Dans un communiqué reçu plus tard par Yabiladi, l’Exécutif des musulmans de Belgique fait état d’«informations erronées parues dans la presse ces derniers jours». L'institution explique que l’«EMB a désigné des imams issus de mosquées reconnues, payés exclusivement par le SPF Justice, pour diriger les prières et le prêche du vendredi en alternance». «Le prêche du vendredi 5 avril a donc été prononcé à la Grande mosquée de Bruxelles par deux imams provenant de mosquées reconnues, en français ainsi qu’en arabe, qui est la langue liturgique du culte musulman», ajoute la même source.

Celle-ci indique aussi que «l’EMB rappelle son engagement en faveur du développement d’un Islam en phase avec les valeurs démocratiques européennes et sa volonté de faire de la Grande mosquée de Bruxelles un lieu emblématique, le phare de ces valeurs qu’il défend».

Cependant, le cabinet du ministre de la Justice, Koen Geens, n’a pas démenti auprès de l’agence Belga les affirmations de Taouil sur l’imam saoudien, précisant que la Grande mosquée était «en phase transitoire». Interrogé ce lundi dans l’émission «De ochtend» (Le matin) sur VRT, le ministre indique avoir «enregistré des progrès plus lentement que [souhaité]» et affirme en tout cas que «les Saoudiens sont maintenant dehors».
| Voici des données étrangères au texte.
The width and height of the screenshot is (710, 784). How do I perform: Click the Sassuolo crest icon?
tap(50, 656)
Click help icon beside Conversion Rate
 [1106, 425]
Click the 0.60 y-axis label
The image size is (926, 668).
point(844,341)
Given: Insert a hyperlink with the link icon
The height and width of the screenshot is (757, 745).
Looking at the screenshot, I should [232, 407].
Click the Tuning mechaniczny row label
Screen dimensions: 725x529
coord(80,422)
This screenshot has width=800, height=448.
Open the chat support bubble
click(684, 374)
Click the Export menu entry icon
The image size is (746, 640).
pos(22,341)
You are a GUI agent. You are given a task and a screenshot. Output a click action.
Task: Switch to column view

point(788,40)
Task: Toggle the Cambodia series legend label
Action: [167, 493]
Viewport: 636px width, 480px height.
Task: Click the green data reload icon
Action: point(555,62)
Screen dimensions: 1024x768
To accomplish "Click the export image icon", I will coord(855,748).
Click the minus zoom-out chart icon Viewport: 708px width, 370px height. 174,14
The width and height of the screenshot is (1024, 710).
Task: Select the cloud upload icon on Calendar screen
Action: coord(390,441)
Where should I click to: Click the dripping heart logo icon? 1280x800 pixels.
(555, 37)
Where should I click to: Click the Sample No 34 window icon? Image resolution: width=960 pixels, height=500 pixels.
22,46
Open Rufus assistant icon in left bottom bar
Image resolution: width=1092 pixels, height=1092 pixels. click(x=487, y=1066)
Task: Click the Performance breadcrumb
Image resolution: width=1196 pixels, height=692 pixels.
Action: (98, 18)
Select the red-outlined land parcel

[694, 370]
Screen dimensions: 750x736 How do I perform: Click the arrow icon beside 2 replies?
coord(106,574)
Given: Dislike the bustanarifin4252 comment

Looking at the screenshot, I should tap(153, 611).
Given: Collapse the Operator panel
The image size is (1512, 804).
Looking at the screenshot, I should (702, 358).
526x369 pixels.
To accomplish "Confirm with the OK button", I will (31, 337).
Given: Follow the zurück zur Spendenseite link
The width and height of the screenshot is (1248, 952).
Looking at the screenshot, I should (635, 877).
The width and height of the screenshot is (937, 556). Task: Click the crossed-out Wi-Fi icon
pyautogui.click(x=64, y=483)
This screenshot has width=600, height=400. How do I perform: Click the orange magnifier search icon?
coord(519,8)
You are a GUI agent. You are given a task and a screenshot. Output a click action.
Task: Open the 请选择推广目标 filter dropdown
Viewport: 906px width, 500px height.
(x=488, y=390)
«L’Exécutif des musulmans de Belgique a repris temporairement la gestion. Donnons-leur un peu de crédit», a encore déclaré le ministre, pour qui il s’agit d’«une erreur de débutant». Sur le plateau, il assure même avoir été mis au courant «de ce qui s’est passé vendredi» et que quatre imams auraient été désignés pour la prière du vendredi. «Ce sera la première et la dernière fois qu’un prêche sera donné dans une autre langue que le français ou le néerlandais», a-t-il déclaré sur VRT.